En ce qui concerne ceux qui ont franchi une frontière, on compte actuellement presque 7 millions de Syriens (sur 21 millions d’habitants avant la guerre, soit le tiers de la population), 5 millions de Vénézuéliens, un peu moins de 3 millions d’Afghans, 2,3 millions de Sud-Soudanais, plus d’un million de réfugiés du Myanmar.

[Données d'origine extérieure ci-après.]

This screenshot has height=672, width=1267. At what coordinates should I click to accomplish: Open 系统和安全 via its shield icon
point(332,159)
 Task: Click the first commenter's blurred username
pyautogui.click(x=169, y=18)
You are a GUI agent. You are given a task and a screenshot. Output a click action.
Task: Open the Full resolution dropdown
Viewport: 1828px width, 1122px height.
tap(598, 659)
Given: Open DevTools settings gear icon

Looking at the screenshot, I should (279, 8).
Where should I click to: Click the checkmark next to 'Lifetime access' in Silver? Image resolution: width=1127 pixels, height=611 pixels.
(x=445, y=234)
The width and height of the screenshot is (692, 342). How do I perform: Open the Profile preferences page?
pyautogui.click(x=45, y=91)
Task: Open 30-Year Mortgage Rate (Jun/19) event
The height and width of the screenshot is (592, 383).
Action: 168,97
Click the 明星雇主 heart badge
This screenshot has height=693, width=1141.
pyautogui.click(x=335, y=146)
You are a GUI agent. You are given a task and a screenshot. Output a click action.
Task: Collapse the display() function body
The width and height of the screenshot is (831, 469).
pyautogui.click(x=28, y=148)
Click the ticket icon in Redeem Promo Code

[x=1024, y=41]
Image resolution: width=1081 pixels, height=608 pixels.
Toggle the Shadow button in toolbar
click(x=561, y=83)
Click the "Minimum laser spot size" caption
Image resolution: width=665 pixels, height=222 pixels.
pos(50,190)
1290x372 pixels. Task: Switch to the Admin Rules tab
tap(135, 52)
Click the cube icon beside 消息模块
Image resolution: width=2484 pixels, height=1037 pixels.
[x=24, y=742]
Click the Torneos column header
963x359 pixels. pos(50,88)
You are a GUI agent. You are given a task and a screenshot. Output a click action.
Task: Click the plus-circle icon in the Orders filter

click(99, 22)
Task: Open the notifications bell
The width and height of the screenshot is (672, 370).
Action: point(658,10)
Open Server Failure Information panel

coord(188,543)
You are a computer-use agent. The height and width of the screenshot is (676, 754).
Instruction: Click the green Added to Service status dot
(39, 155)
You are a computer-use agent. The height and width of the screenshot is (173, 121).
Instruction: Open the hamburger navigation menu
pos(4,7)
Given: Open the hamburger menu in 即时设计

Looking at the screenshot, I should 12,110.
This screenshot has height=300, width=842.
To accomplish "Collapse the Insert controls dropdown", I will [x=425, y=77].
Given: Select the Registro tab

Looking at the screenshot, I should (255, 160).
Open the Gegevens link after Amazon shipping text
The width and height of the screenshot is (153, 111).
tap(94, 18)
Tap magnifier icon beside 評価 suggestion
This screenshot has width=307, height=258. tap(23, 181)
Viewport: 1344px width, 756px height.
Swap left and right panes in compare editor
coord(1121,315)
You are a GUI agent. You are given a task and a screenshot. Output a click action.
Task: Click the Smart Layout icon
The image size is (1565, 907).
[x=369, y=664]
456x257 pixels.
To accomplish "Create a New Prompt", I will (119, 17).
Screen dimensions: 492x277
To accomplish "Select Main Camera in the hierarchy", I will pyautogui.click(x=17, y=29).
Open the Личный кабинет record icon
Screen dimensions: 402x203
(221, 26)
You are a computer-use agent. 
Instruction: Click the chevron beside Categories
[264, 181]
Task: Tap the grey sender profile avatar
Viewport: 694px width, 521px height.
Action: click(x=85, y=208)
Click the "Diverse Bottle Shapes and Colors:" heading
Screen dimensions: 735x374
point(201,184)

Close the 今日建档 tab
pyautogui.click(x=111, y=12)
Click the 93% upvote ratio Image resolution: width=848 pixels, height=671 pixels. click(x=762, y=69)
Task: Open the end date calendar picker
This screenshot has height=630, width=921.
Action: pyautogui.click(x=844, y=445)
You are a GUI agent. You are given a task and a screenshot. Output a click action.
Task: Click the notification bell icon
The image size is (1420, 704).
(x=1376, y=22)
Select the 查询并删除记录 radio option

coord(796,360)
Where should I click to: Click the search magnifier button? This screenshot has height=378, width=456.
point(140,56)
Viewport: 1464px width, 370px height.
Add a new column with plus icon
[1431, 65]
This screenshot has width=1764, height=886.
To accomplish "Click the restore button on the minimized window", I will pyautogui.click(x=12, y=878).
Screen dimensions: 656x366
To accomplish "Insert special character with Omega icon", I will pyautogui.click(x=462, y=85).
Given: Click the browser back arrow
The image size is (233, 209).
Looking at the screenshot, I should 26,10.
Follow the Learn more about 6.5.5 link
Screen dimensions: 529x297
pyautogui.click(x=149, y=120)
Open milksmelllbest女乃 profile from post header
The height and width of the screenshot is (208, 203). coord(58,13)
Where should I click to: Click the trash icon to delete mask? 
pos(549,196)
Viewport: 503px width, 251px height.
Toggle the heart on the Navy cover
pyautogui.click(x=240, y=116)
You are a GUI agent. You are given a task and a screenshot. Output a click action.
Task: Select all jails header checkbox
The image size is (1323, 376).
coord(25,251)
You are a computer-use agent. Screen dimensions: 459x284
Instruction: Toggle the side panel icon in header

Parmi les 5 pays qui accueillent le plus de réfugiés, un seul est européen, l’Allemagne avec 1,5 millions . La Turquie est le pays au monde qui accueille le plus de réfugiés : 4 millions dont la quasi totalité sont syriens, puis viennent la Colombie (1,7 millions, essentiellement vénézuéliens), l’Allemagne, le Pakistan et l’Ouganda (1,4 millions chacun). Ces statistiques datent de la fin de l’année 2021. Actuellement la Pologne se situerait à la 2ème place mondiale pour l’accueil avec 2,1 millions de réfugiés en provenance d’Ukraine, arrivés en moins d’un mois.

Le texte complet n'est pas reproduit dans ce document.